Two different factors brought me to this post: firstly my potentially obsessive fascination with the ethical issues surrounding vaccination, and secondly my unhealthy and frequent tendency to avoid my problems by binge-watching TV shows on Netflix.
I was enjoying one of my aforementioned Netflix binges, pretending that graduation wasn’t looming and that my life was totally on track, when I stumbled upon an interesting representation of the vaccine issue. I was watching a Grey’s Anatomy spinoff entitled Private Practice (try graduating with no life plan before you judge my TV habits). In the episode, a pediatrician named Dr. Freedman is treating a child presenting with symptoms of the common cold. In a stereotypically melodramatic fashion, Dr. Freedman eventually discovers that the kid has the measles.
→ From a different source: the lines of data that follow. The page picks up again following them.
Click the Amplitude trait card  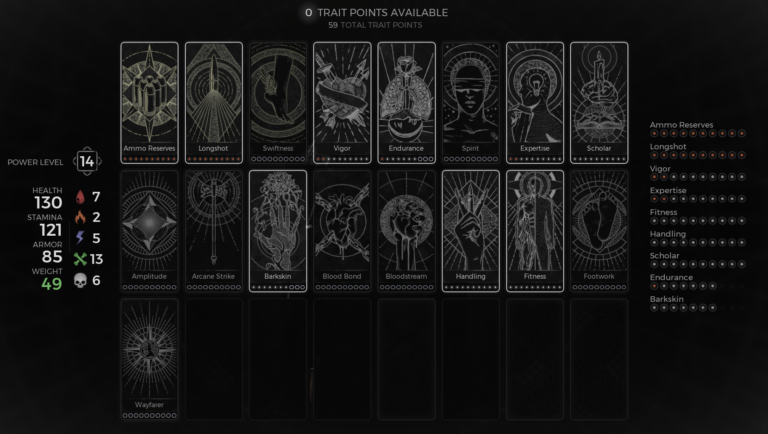coord(149,231)
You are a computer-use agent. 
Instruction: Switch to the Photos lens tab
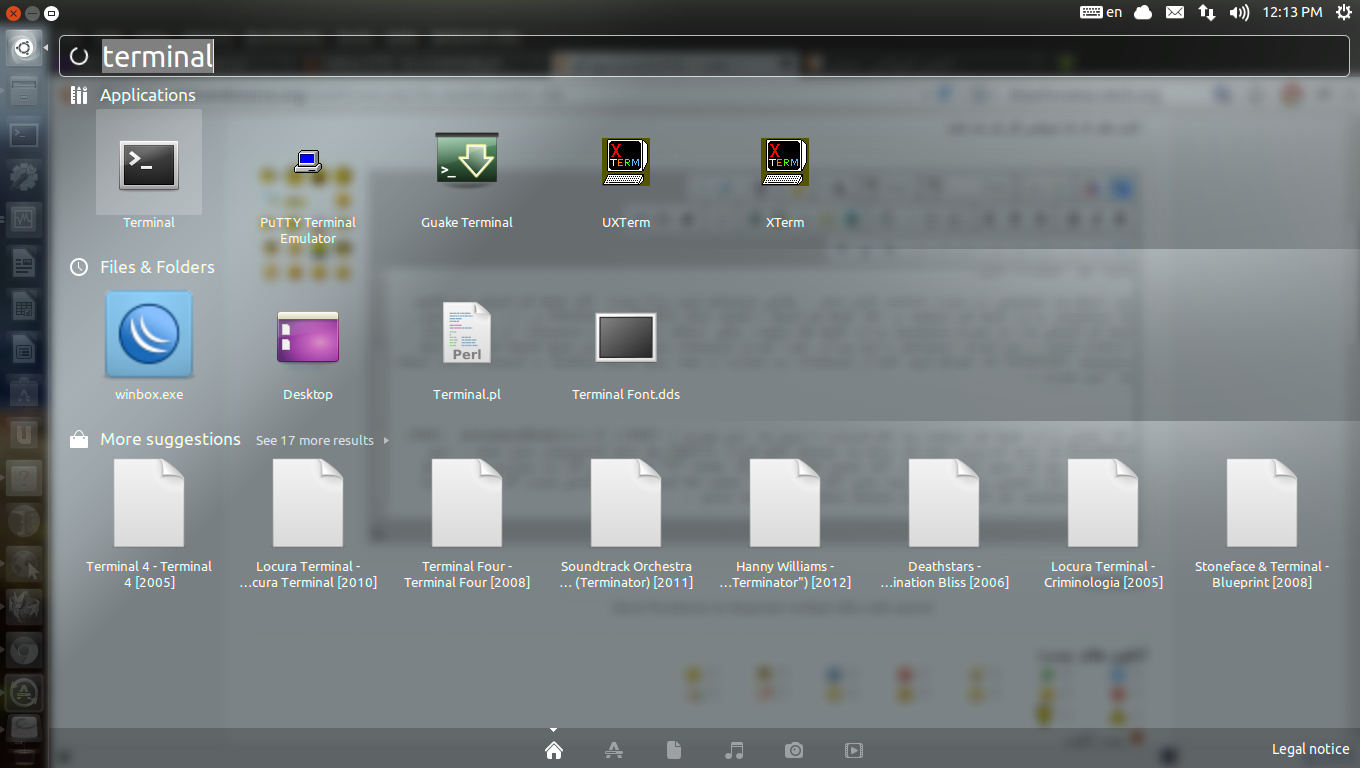pos(794,750)
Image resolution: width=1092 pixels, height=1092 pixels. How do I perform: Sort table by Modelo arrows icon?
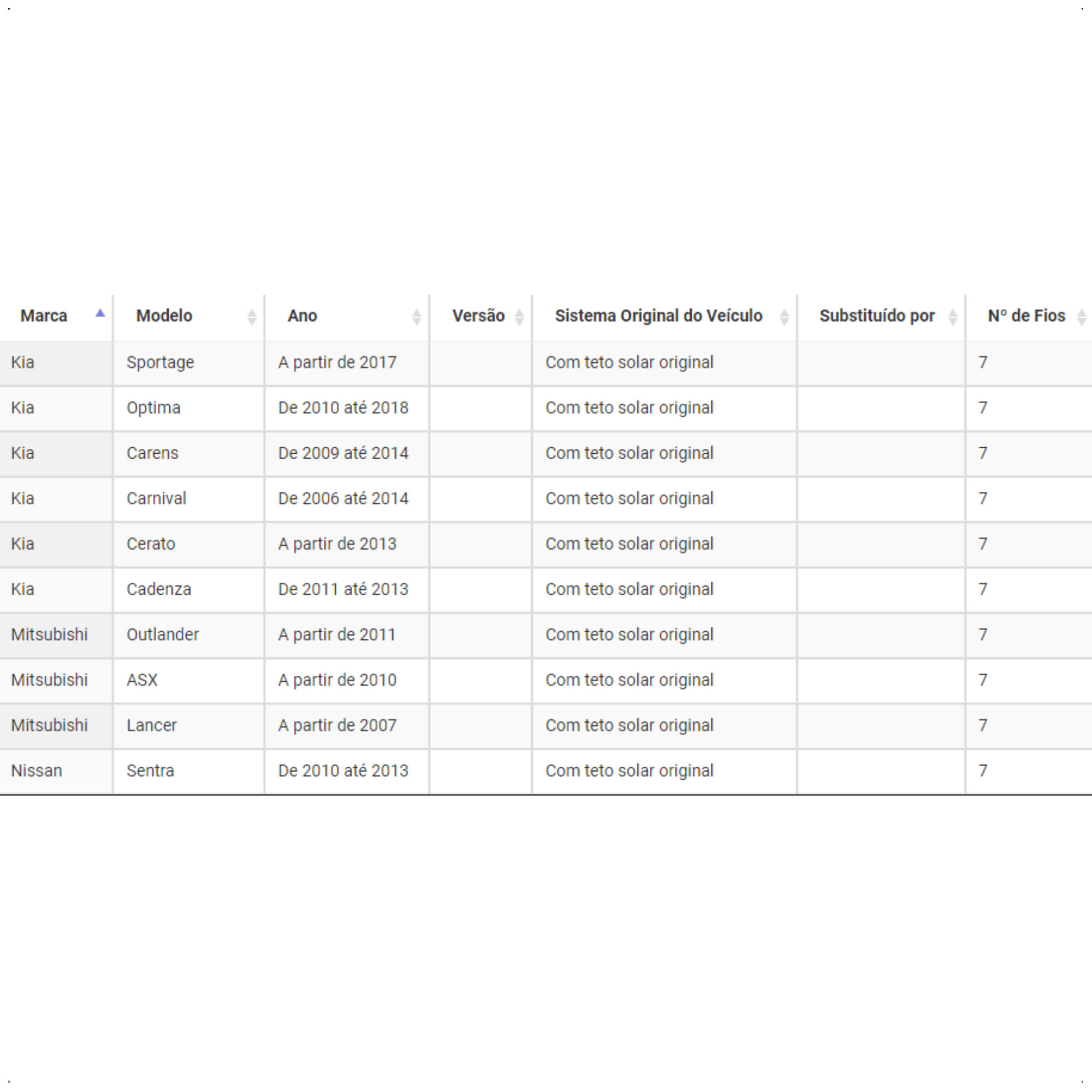(x=252, y=317)
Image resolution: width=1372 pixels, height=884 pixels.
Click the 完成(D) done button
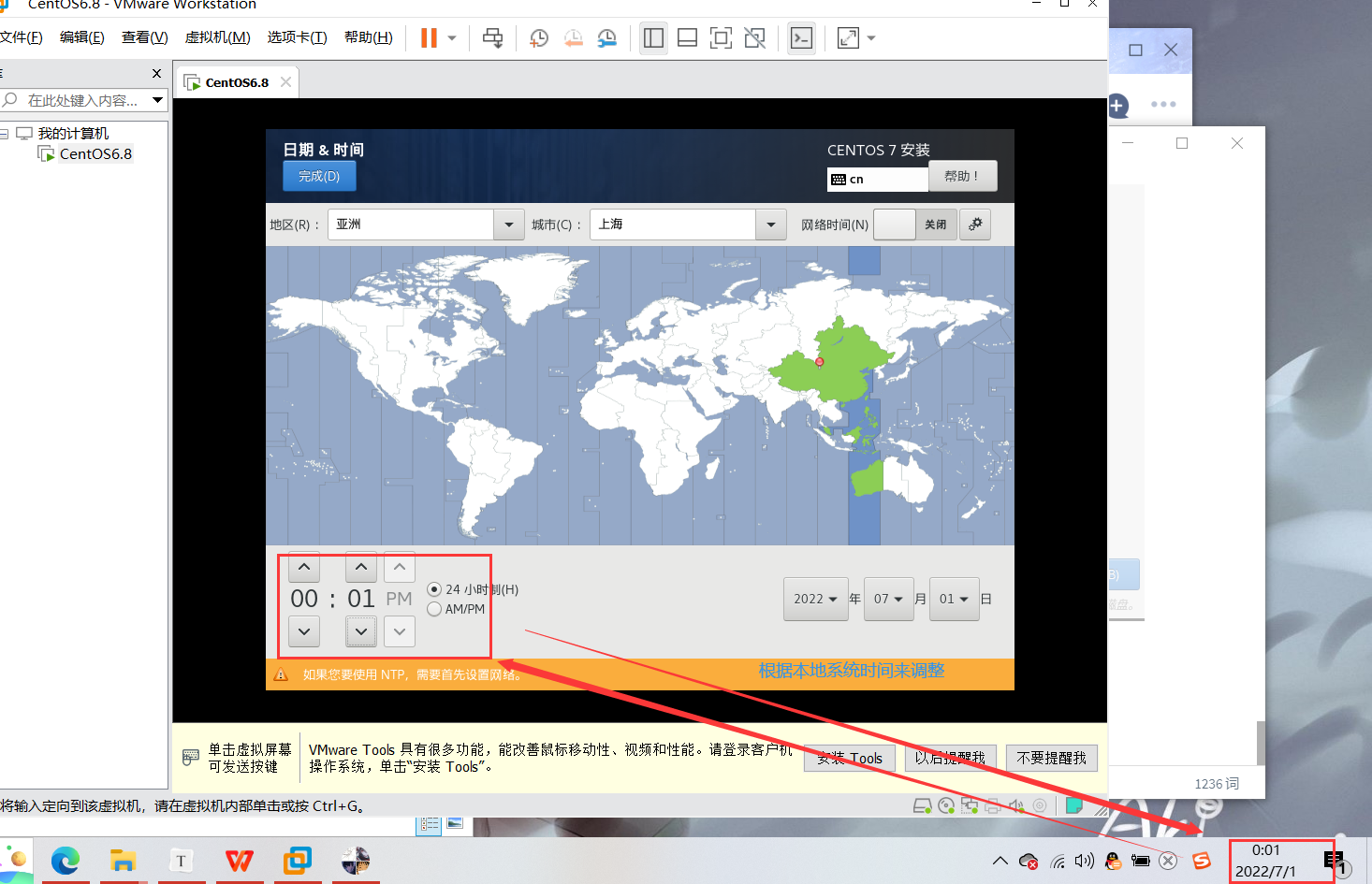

The child has two younger brothers, the older of whom has severe autism that his mother blames on immunization. As such, she is forcefully opposed to vaccination, to the point where she refuses to vaccinate her youngest son for fear of losing him to the same fate as his middle brother.
The oldest brother must be quarantined in a hospital, and his health rapidly deteriorates. Dr. Freedman continues urging the mother to vaccinate her youngest son, who stands to catch the measles from his oldest brother. Dr. Freedman’s genuine and intense concern for the youngest son goes unappreciated as the mother continues to refuse, getting more and more adamant as the episode continues.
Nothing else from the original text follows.